╔══
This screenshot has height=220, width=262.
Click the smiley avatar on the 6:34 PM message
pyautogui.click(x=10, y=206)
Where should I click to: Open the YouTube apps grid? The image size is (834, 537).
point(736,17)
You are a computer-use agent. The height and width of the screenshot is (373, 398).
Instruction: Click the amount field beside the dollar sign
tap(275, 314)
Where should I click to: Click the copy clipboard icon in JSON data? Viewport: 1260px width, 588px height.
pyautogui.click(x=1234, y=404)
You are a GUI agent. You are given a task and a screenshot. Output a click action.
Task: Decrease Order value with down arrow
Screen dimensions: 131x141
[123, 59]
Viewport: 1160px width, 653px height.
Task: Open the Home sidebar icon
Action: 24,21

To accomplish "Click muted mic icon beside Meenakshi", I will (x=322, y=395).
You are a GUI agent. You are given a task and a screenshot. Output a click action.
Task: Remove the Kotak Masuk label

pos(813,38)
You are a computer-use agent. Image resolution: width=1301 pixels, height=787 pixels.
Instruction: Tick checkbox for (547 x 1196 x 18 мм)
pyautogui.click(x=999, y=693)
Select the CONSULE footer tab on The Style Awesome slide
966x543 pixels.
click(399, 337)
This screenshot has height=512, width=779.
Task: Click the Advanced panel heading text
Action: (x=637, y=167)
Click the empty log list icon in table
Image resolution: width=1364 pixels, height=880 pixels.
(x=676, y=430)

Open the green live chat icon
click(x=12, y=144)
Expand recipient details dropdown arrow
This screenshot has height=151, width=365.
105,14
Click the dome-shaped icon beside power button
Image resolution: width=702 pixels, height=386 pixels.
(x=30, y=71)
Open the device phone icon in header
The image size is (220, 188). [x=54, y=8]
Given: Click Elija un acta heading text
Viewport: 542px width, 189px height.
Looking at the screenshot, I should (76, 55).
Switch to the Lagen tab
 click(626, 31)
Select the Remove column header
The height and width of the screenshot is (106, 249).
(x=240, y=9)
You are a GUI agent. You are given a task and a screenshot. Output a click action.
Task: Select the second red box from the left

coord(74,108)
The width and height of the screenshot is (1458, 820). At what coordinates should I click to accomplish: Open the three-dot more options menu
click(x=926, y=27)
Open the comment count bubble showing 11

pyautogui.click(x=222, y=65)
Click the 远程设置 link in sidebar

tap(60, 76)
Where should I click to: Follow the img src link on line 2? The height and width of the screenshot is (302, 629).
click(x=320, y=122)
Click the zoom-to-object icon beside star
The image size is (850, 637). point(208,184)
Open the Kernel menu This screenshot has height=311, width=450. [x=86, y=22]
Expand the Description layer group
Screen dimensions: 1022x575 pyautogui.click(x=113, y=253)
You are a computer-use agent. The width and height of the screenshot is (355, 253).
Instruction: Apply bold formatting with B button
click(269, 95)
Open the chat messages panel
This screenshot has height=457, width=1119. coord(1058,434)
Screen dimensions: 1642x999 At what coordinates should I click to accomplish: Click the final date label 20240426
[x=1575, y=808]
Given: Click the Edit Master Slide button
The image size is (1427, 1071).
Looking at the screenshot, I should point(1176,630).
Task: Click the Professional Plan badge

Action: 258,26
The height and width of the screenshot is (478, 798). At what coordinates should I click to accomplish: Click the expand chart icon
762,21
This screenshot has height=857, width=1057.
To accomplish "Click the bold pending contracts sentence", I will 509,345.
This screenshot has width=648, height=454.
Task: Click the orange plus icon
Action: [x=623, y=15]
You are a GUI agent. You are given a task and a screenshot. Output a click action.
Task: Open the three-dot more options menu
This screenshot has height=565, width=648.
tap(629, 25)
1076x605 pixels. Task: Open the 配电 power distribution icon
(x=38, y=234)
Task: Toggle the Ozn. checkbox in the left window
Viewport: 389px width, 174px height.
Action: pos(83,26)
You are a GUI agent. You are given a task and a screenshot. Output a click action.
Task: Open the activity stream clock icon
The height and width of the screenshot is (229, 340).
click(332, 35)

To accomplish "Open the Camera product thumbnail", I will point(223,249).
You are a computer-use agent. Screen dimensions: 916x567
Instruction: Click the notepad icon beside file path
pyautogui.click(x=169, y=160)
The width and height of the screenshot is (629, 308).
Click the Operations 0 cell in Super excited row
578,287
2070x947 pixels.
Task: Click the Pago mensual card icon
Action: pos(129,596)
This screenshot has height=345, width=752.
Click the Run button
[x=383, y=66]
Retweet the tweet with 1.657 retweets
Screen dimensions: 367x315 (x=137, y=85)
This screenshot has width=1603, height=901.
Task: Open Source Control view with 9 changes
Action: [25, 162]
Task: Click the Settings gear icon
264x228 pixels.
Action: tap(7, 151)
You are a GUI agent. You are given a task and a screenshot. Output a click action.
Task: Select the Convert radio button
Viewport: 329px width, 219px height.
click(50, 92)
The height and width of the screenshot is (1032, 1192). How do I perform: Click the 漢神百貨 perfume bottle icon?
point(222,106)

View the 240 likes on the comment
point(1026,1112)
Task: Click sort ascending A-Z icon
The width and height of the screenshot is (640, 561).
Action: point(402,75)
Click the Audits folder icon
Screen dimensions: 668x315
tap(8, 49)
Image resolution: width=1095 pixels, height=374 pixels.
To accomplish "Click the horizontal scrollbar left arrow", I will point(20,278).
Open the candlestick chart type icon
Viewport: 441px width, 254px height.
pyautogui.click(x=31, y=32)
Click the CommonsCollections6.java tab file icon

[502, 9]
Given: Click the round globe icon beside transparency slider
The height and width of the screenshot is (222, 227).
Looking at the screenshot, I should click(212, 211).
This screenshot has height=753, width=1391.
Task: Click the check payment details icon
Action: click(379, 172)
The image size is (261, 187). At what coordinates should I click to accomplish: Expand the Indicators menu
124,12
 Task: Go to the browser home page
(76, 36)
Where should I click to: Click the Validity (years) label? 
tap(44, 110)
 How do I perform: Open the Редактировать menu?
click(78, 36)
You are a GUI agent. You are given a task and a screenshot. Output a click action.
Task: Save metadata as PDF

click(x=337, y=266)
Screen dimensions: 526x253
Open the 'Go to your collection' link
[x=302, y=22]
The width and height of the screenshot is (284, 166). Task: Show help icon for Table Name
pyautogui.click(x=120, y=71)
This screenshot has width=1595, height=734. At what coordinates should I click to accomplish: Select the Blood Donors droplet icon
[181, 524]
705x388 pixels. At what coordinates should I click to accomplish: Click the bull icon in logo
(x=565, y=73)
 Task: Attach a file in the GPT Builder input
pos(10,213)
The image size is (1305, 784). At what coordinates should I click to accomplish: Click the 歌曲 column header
╚══
**Aim of the task**. If a line in the data above holds the word "column", count it, and give only the final number.

**Reply to the task**. 2